Quantum theory as a description of robust experiments: derivation of the Pauli equation

TL;DR

This paper derives the Pauli equation and spin concept from logical inference applied to experiments on charged particles, showing quantum theory can emerge from principles of logical robustness without relying on traditional quantum postulates.

Contribution

It presents a novel derivation of the Pauli equation and spin from logical inference, extending previous work on Schrödinger equation derivation, emphasizing the foundational role of experiment-based reasoning.

Findings

Pauli equation and spin naturally emerge from logical inference.

Quantum theory can be derived without quantum postulates.

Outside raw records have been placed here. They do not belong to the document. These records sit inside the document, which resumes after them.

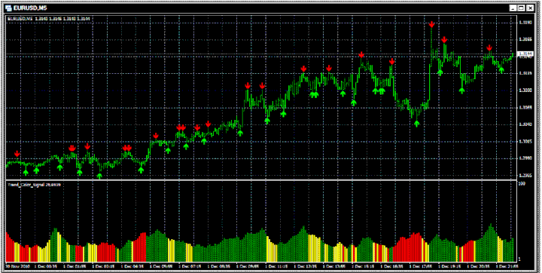Click the tall red histogram block before first green section
This screenshot has height=273, width=542.
click(140, 247)
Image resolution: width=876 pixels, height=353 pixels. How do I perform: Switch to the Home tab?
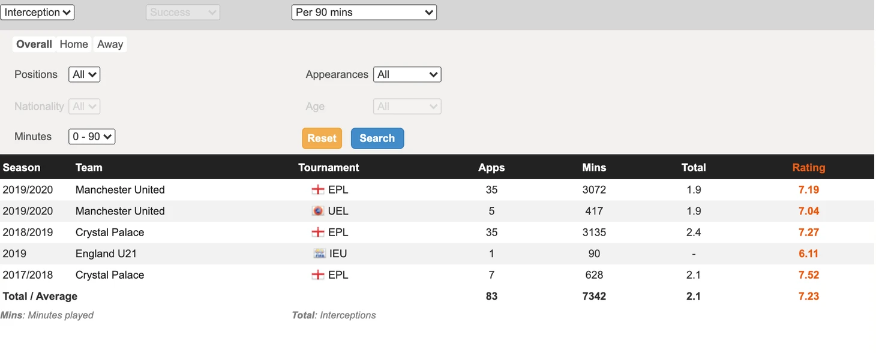coord(74,44)

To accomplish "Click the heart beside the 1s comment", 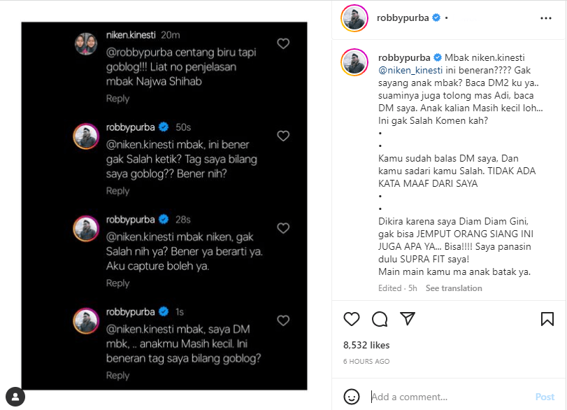I will coord(283,320).
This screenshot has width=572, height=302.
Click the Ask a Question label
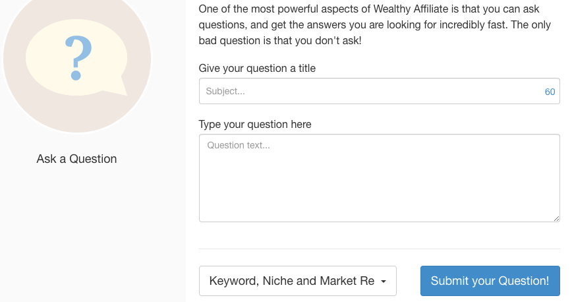tap(76, 159)
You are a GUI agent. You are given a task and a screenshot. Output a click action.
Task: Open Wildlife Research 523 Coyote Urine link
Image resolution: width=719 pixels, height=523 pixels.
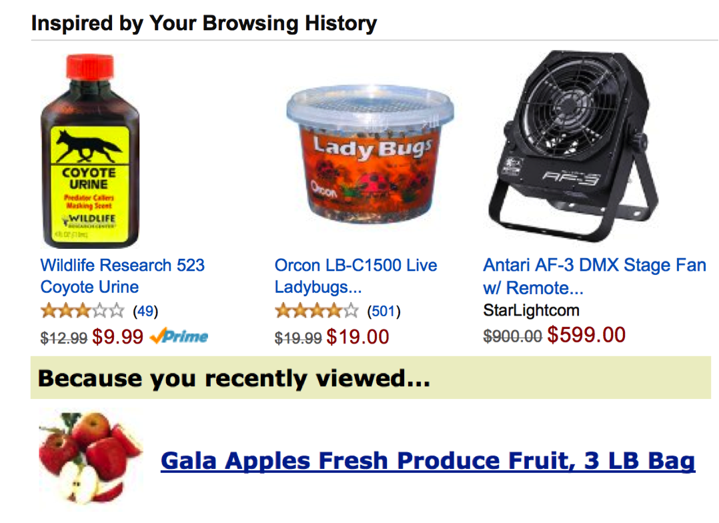(x=123, y=276)
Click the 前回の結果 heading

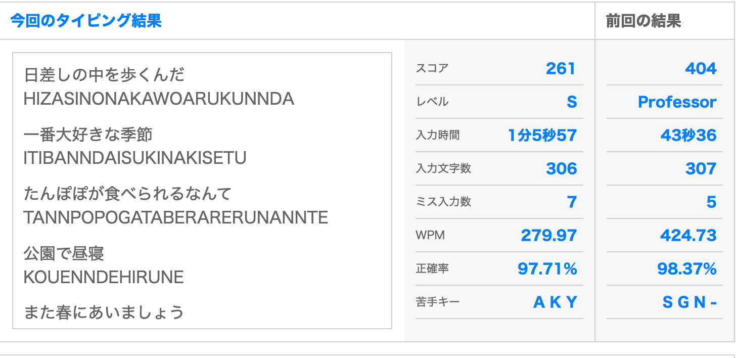pyautogui.click(x=643, y=21)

Application to Stern-Gerlach experiments supports the approach.

Abstract

It is shown that the Pauli equation and the concept of spin naturally emerge from logical inference applied to experiments on a charged particle under the conditions that (i) space is homogeneous (ii) the observed events are logically independent, and (iii) the observed frequency distributions are robust with respect to small changes in the conditions under which the experiment is carried out. The derivation does not take recourse to concepts of quantum theory and is based on the same principles which have already been shown to lead to e.g. the Schr\"odinger equation and the probability distributions of pairs of particles in the singlet or triplet state. Application to Stern-Gerlach experiments with chargeless, magnetic particles, provides additional support for the thesis that quantum theory follows from logical inference applied to a well-defined class of experiments.